= TASK GOAL =
Go over the data and keep only the lines that include "vitamiini".

= RAW DATA =
=== Begin Enclosure ===
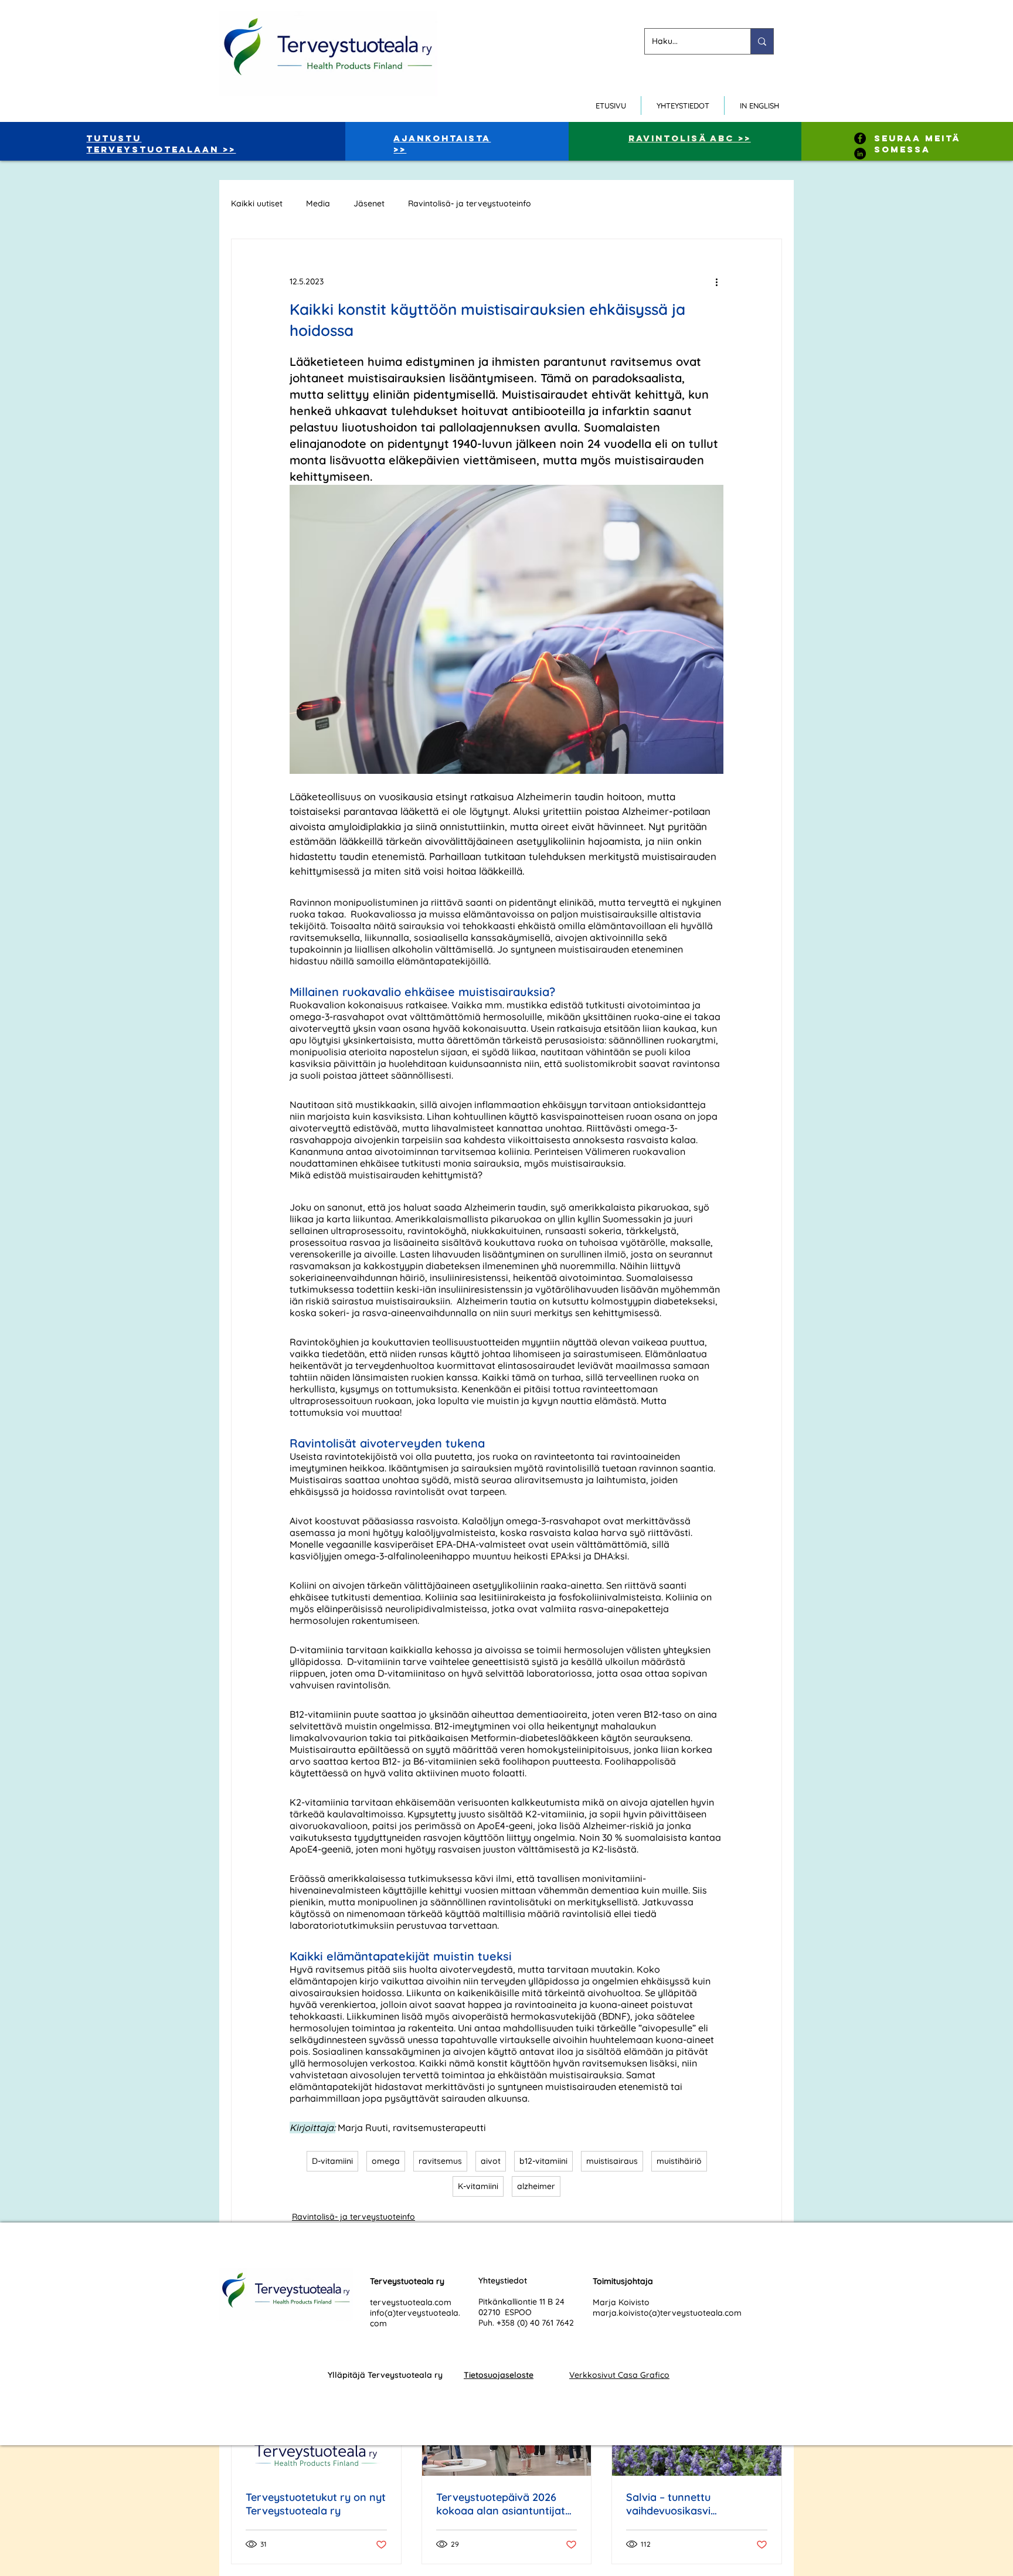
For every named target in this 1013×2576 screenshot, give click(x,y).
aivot (491, 2161)
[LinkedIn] (860, 153)
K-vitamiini (478, 2186)
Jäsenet (369, 204)
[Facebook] (860, 138)
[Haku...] (761, 41)
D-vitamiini (332, 2161)
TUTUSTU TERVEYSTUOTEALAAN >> (161, 143)
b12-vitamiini (543, 2161)
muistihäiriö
=== End Enclosure ===
= YOUR SOLUTION =
K-vitamiini (478, 2186)
D-vitamiini (332, 2161)
b12-vitamiini (543, 2161)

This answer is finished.